22 décembre 2007
Feu et cendre, Prologue.
Le souffle du dragon la fit frissonner de la tête aux pieds. Dissimulée derrière un arbre, la jeune femme s'efforça de faire taire sa peur. Son coeur cognait tellement fort dans sa poitrine que le monstre allait certainement l'entendre. Maîtrisant sa respiration par un effort de volonté, elle se risqua à jeter un coup d'oeil et constata qu'il reniflait le buisson où elle s'était tapie un instant plus tôt. Son cavalier l'encourageait en murmurant des mots aux sonorités sifflantes, relevant la tête de temps à autres pour scruter les sous-bois.
Elle se rejeta vivement en arrière pour se soustraire à son regard doré. Du cavalier ou du dragon, elle ne savait pas lequel elle craignait le plus. La bête était certes capable de la couper en deux d'une seule pression des mâchoires, mais le jeune homme qui la montait lui donnait envie de fuir le plus loin possible, sans qu'elle sache très bien pourquoi. Le pouvoir qui se dégageait de lui et l'assurance dont il faisait preuve étaient terrifiants, quoique curieusement familiers.
Elle ne l'avait pourtant jamais croisé auparavant, elle se serait assurément souvenu de ce visage d'oiseau de proie et de cette crinière flamboyante de cheveux roux. Alors comment expliquer qu'elle ait l'impression de le connaître ? Et pourquoi la traquaient-ils ? Elle n'était qu'une fille de ferme, elle n'avait jamais rien fait de mal... du moins rien qui puisse lui valoir d'être la proie d'un Chasseur. Avait-elle offensé les Dieux sans s'en rendre compte ? Non, confusément, elle sentait qu'il s'agissait d'autre chose. Le maître du dragon ne tentait pas de la tuer, il la voulait vivante, ce qui, en un sens, était bien plus inquiétant.

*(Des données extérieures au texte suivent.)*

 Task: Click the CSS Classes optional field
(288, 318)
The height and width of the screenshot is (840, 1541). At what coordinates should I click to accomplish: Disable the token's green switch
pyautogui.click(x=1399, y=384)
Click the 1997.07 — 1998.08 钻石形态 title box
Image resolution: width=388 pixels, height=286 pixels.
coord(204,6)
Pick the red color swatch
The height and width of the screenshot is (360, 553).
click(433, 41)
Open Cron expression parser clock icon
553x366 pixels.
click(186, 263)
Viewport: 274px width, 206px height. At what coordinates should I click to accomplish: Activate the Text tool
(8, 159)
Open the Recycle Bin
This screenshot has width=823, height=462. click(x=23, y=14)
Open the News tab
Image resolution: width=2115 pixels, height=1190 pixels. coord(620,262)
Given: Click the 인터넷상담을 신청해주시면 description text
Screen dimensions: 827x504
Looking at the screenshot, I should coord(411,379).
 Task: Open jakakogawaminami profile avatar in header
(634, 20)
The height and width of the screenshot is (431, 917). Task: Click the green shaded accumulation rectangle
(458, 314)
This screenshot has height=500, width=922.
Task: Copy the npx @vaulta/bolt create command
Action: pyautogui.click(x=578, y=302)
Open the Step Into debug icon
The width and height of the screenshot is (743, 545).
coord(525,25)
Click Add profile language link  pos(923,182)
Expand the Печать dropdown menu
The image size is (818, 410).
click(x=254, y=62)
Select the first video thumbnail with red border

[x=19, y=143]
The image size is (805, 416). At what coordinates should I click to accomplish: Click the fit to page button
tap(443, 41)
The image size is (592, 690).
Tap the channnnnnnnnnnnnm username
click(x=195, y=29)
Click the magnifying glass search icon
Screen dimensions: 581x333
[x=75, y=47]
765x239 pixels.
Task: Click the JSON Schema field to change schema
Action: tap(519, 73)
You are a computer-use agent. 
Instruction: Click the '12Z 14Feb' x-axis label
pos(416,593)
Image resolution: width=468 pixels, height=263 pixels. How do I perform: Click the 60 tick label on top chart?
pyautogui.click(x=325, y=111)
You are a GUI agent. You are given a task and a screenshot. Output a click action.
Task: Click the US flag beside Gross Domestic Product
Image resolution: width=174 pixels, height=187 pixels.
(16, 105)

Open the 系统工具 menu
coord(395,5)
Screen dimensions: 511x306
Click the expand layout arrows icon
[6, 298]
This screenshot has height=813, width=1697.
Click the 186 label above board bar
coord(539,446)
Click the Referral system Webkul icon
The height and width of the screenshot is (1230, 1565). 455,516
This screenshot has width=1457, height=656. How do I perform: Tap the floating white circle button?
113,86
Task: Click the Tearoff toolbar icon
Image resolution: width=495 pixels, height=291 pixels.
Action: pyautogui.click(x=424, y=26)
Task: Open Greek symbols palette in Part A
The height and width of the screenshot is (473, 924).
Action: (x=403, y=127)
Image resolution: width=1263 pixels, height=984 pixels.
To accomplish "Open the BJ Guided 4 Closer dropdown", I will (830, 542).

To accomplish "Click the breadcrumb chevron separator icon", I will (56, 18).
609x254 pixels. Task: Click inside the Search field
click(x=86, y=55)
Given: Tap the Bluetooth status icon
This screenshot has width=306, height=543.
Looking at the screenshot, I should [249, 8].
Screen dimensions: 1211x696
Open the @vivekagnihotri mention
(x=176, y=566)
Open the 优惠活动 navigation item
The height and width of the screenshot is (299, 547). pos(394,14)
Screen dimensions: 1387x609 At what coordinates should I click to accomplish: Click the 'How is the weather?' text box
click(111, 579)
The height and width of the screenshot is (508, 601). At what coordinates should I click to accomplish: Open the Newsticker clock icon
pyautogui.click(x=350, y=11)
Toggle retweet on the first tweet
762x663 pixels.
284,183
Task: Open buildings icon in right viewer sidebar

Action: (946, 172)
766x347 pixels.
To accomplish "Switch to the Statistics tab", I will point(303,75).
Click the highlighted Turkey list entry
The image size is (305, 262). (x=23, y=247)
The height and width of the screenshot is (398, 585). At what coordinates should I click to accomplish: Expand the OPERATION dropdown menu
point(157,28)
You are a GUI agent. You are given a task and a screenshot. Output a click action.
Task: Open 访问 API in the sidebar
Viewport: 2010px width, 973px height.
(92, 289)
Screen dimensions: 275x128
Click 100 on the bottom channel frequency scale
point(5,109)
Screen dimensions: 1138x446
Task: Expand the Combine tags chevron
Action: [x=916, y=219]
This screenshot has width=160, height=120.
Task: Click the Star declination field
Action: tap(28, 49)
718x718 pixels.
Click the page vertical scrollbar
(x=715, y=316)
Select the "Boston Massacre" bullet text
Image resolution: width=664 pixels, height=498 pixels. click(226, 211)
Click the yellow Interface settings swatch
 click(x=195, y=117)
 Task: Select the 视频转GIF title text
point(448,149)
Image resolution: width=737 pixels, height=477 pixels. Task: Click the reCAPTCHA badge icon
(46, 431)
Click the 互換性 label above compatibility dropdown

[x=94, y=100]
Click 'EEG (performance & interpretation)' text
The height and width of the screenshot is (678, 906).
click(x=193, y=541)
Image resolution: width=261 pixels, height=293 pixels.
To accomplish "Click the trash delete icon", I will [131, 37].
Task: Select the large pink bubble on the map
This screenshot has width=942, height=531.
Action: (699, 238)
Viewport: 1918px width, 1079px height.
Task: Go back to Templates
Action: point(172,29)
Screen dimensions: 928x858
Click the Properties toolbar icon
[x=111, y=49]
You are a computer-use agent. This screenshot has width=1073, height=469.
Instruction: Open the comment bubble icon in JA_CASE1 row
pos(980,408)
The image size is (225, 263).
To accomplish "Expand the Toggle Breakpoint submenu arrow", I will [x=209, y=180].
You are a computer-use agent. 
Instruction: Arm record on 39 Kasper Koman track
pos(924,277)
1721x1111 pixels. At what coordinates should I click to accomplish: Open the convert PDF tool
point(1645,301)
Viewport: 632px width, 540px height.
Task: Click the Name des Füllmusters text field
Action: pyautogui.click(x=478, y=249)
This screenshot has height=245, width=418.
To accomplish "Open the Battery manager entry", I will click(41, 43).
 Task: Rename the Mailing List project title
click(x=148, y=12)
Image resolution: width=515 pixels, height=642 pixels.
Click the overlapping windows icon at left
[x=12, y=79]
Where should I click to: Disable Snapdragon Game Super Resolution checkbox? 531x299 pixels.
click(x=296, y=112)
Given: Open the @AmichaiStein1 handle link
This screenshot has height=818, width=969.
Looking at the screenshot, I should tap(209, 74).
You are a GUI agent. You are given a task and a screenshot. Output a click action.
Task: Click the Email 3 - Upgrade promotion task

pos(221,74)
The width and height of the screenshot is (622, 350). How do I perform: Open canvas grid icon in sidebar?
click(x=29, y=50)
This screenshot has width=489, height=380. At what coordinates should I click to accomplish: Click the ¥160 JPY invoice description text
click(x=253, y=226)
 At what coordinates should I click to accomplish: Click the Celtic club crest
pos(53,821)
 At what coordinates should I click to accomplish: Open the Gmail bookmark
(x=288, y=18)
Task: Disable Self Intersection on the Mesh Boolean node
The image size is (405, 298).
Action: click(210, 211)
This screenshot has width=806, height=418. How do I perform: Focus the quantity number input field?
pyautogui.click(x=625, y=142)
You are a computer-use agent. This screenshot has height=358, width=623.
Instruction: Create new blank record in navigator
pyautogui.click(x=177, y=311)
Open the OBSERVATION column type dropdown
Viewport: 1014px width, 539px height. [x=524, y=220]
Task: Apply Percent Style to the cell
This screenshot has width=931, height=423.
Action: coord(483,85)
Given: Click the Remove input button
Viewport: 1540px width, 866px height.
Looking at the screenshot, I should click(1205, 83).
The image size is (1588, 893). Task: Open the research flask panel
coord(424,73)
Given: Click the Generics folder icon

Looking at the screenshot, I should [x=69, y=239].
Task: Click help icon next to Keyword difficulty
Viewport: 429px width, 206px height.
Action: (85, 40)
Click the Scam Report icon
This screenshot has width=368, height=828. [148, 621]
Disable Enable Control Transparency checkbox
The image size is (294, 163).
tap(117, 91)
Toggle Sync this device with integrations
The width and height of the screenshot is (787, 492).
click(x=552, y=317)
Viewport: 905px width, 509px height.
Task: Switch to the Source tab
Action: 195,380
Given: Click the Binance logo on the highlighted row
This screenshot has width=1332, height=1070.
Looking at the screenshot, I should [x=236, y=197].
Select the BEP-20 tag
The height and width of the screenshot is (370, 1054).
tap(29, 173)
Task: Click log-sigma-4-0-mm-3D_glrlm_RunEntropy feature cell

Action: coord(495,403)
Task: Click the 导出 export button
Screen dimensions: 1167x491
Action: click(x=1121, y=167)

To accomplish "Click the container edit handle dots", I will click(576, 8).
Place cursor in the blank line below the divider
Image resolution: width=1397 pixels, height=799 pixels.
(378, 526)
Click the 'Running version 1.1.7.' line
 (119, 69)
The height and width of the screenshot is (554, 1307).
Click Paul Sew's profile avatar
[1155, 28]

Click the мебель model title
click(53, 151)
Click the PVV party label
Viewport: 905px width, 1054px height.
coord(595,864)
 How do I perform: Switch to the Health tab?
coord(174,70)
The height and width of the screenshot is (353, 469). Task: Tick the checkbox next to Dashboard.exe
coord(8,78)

Le dragon grogna soudain, ses yeux fixés sur le tronc d'arbre derrière lequel elle se cachait, comme s'il pouvait la voir malgré l'obstacle. Elle ressentit comme une décharge électrique et se rua en avant. Trébuchant sur le sol inégal, elle zigzagua entre les arbres. Elle redoubla d'efforts lorsqu'elle entendit un cri sauvage derrière elle : le cavalier l'avait repérée.
Le rugissement du dragon faisant écho à son partenaire la jeta à genoux. Le goût du sang envahit sa bouche, et pendant un court instant, elle se crut perdue. Mais non, le dragon était encore loin derrière elle, c'était la force de son cri qui l'avait trompé au point qu'elle l'imagine tout près. Elle se releva sans prêter attention à ses mains écorchées et poursuivit sa course, le coeur battant follement, le souffle court. Elle regarda par-dessus son épaule et s'aperçut que l'envergure du dragon le gênait dans sa course : il devait sans cesse slalomer entre les arbres et perdait du terrain. Revigorée par cette pensée, elle reprit espoir.
Elle courut encore quelques minutes jusqu'à ce qu'elle n'en puisse plus et s'arrêta enfin en débouchant dans une clairière. S'exhortant au calme, elle trouva le courage de regarder aux alentours et ne vit nulle trace du dragon. Elle avait seulement gagné quelques minutes de répit. Une fois la traque débutée, un prédateur n'abandonne jamais sa proie : le Chasseur finirait par la trouver, tôt ou tard. Elle ferma les yeux, se mordit les lèvres. Elle ne pouvait pas se laisser attraper, elle le sentait au plus profond d'elle-même. Elle ne devait pas se laisser attraper. Plutôt mourir.
Plutôt mourir.
L'idée qui jusque là semblait inconcevable lui apparut comme la seule solution. Sans pouvoir se l'expliquer, elle savait que l'homme aux cheveux de feu et son dragon signifiait bien pire que la mort. Une partie inconnue d'elle-même qu'elle avait toujours ignoré jusqu'à maintenant lui assurait non seulement que c'était le seul geste possible, mais aussi que c'était préférable, et de loin, à ce que le Chasseur comptait lui faire.
Avec des gestes fébriles, elle dégaina la petite dague dont elle se servait pour le dépeçage et éprouva son tranchant contre son pouce, qui se teinta aussitôt de rouge. Ce serait amplement suffisant. Le dos contre un arbre, elle pressa l'arme sur son coeur et eut soudain l'intuition que ce ne serait pas définitif, qu'elle aurait une autre chance. Une autre vie. Les ténèbres éternelles de la mort ne la concernaient pas. C'est avec le sourire aux lèvres qu'elle enfonça la lame dans sa poitrine.
Lorsque le dragon et son cavalier arrivèrent dans la clairière, il n'y avait plus qu'un petit tas de cendre au pied de l'arbre, que le vent acheva de disperser en une dernière bourrasque.